[Given text]
* * * *

Spar is most interested in the interaction between firms and states, particularly in how that interaction takes place in a global economy in which executives come face to face -- and not always on friendly terms -- with regulatory agencies, international trade bodies such as GATT and NAFTA, and local governments. To help companies work through conflicts -- and perhaps avoid them altogether -- she has created a framework that helps executives better understand local market conditions.
Spar examines how the rules created by social custom -- commonly known as norms -- can have a subtle but powerful impact on a company's ability to succeed overseas. She cites, for example, the Chinese practice of guanxi, a complex system of relationships that the Chinese regard as an acceptable way of conducting business. "If one reneges on a personal contact or neglects an established relationship," Spar explains, "he or she will be punished -- not by the state but by members of the relevant community. Subsequent deals will not materialize, favors once granted may be withdrawn. Foreigners who stumble unaware into the system may also receive a similar fate." Norms such as guanxi are simply part of the reality of the international marketplace, she says, existing side by side with the formal rules -- or laws -- created by the government.
Spar also focuses on the rules created by corporations themselves -- the industry standards that she regards as one of the most effective sources of power for companies operating in a foreign country. Through technical prowess, industry coalitions, or sheer market dominance, she points out, firms can make their standards a necessity for others -- from the width of railroad ties to technical protocols for computer networking. "John D. Rockefeller played the standard-setting game in the early days of the American railroad," Spar says, "while Microsoft and Intel play it brilliantly today."
In conjunction with her course development research, Spar has also written cases in a variety of industry settings. One of the most dramatic describes a situation in which the CEO of Chiquita Brands International struggles with the European Union's 1993 decision to restrict banana imports, a ruling that effectively shut down the company's largest market and resulted in a 66 percent drop in its net worth three years later. The Chiquita case unfolds as a struggle among industrialized nations, where long-standing laws and standards have created an environment of relative stability. Spar's research into emerging markets, however, uncovers a scene where managers must deal with uncertainty as a matter of course. In a case about the Russian oil industry, for instance, three giant multinationals have to determine how they can structure their investment to protect themselves in a legal and political environment that is in a constant state of flux.

* * * *

[Given task A]
Using the passage about Spar's work, answer each question:
(i) Which Chinese practice does Spar give as an example of a norm?
(ii) In what year did the European Union decide to restrict banana imports?
(iii) Which two companies does Spar say play the standard-setting game brilliantly today?
[Given task B]
For each statement, decide whether it agrees with the passage about Spar's work, and quote the words that settle it:
(i) Under guanxi, a person who neglects an established relationship is punished by the state.
(ii) Chiquita's net worth dropped 66 percent three years after the European Union's ruling.
(iii) The Russian oil industry case centers on two multinationals.
The records are not needed for the work on this page.

Entries drawn from a collection
* * * *

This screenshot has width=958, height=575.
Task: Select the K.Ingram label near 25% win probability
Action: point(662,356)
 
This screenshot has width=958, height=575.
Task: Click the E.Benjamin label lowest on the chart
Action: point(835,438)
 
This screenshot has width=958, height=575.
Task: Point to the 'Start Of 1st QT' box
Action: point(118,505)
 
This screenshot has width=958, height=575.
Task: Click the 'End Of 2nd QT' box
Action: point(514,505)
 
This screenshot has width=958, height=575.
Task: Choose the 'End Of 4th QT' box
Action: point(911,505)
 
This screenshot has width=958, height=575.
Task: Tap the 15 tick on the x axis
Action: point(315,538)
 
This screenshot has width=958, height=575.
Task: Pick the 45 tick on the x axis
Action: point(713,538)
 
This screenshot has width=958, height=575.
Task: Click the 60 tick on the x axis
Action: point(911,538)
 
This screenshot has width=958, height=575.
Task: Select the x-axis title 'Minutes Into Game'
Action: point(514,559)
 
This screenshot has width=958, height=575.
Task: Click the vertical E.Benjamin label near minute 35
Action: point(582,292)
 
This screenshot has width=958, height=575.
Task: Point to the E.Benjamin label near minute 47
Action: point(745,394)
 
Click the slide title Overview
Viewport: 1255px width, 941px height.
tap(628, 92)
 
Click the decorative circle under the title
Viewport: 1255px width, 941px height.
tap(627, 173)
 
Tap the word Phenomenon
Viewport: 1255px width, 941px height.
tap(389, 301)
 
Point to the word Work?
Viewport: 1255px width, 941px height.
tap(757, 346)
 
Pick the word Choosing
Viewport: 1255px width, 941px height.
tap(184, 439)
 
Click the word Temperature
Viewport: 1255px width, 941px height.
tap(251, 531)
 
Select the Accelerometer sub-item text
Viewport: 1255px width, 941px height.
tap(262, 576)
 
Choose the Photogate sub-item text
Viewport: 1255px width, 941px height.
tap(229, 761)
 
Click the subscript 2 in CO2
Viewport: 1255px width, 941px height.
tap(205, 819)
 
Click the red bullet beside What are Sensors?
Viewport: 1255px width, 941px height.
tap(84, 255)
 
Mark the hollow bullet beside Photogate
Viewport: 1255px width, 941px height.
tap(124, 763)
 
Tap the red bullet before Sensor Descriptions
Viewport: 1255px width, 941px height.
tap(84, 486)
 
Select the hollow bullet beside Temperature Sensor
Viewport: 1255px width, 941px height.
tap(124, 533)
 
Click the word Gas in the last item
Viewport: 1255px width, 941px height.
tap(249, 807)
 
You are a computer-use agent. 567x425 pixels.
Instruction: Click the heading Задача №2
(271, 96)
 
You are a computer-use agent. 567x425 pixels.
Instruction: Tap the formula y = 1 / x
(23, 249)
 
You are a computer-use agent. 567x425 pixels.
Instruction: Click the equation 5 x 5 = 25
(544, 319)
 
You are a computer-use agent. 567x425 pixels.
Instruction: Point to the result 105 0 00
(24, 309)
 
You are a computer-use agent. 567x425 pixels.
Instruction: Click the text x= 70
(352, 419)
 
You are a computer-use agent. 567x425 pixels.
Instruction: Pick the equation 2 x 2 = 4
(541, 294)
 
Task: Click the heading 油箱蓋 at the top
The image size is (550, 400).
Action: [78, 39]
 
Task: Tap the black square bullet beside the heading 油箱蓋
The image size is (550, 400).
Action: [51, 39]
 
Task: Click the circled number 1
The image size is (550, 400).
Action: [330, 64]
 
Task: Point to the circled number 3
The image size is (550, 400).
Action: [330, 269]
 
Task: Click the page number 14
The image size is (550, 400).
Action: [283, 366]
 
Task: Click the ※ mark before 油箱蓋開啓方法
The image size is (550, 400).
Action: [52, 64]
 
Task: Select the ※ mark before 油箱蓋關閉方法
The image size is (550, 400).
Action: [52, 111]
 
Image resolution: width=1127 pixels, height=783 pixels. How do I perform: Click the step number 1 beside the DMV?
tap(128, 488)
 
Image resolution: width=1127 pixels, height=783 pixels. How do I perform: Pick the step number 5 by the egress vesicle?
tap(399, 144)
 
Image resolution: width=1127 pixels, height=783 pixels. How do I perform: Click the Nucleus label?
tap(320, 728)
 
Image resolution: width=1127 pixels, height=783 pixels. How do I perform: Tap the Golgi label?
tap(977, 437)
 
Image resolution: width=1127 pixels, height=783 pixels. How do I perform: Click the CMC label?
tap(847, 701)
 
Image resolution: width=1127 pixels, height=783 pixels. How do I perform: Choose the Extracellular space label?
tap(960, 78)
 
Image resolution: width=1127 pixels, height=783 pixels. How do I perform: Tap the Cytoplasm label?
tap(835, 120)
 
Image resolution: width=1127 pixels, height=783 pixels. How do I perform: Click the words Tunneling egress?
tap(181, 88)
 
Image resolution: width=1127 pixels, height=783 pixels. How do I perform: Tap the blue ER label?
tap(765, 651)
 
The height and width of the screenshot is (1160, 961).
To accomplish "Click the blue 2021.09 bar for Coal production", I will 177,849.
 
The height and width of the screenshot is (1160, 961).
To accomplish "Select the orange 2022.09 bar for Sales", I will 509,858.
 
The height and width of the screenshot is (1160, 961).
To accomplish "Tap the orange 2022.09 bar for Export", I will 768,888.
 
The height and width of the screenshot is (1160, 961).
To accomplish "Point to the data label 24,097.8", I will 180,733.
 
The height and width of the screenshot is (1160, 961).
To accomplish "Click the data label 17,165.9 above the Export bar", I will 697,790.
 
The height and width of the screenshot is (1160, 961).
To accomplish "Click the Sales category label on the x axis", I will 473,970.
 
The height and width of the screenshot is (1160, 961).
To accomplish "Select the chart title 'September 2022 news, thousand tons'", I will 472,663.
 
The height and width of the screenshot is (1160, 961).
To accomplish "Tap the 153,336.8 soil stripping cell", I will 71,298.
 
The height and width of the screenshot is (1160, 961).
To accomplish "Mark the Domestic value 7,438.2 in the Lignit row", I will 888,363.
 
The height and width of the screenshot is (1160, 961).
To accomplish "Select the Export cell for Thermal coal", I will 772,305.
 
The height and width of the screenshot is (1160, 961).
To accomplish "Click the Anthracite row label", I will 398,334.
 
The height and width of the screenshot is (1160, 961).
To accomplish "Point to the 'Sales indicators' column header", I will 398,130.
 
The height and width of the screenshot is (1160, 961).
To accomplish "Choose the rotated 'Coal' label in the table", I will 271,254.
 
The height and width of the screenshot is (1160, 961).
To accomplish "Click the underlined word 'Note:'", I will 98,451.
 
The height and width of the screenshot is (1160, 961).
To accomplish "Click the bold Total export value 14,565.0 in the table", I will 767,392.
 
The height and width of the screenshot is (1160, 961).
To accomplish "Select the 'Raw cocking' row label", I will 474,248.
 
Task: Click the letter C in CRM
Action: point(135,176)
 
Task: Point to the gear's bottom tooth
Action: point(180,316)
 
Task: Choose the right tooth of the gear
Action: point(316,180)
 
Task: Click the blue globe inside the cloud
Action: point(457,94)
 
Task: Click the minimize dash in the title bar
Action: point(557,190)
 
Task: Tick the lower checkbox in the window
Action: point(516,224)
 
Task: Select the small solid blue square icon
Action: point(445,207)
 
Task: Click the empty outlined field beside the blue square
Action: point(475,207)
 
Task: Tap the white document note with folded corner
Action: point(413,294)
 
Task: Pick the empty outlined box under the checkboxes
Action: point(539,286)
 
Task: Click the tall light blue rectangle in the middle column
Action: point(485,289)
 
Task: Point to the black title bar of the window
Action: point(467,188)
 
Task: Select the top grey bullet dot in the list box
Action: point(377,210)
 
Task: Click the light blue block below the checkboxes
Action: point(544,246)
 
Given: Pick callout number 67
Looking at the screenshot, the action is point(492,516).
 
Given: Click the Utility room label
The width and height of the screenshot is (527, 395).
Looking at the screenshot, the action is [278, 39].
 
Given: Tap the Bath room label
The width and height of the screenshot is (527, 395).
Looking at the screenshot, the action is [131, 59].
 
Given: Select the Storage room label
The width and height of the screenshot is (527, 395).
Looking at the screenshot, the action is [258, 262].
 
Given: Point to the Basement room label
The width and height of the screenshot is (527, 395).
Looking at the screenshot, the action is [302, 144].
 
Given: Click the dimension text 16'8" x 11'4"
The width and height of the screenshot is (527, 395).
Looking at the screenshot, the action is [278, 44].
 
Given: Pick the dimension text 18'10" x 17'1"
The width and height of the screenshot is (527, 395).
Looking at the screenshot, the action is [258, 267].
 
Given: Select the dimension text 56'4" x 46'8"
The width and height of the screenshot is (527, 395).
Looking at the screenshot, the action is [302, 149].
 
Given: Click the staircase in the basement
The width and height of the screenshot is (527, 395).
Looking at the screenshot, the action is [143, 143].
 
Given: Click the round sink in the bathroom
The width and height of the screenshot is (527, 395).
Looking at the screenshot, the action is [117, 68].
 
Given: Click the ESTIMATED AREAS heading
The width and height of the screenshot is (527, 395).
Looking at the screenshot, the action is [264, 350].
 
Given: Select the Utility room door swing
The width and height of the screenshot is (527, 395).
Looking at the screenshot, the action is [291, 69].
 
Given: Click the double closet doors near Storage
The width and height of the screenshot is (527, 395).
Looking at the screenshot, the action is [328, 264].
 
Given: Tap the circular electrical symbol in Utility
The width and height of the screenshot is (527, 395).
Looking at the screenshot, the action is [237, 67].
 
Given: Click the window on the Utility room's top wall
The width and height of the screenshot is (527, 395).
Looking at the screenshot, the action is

* * * *

[Exercise answer A]
(i) Guanxi
(ii) 1993
(iii) Microsoft and Intel

[Exercise answer B]
(i) No: "he or she will be punished -- not by the state but by members of the relevant community."
(ii) Yes: "resulted in a 66 percent drop in its net worth three years later."
(iii) No: "three giant multinationals have to determine how they can structure their investment"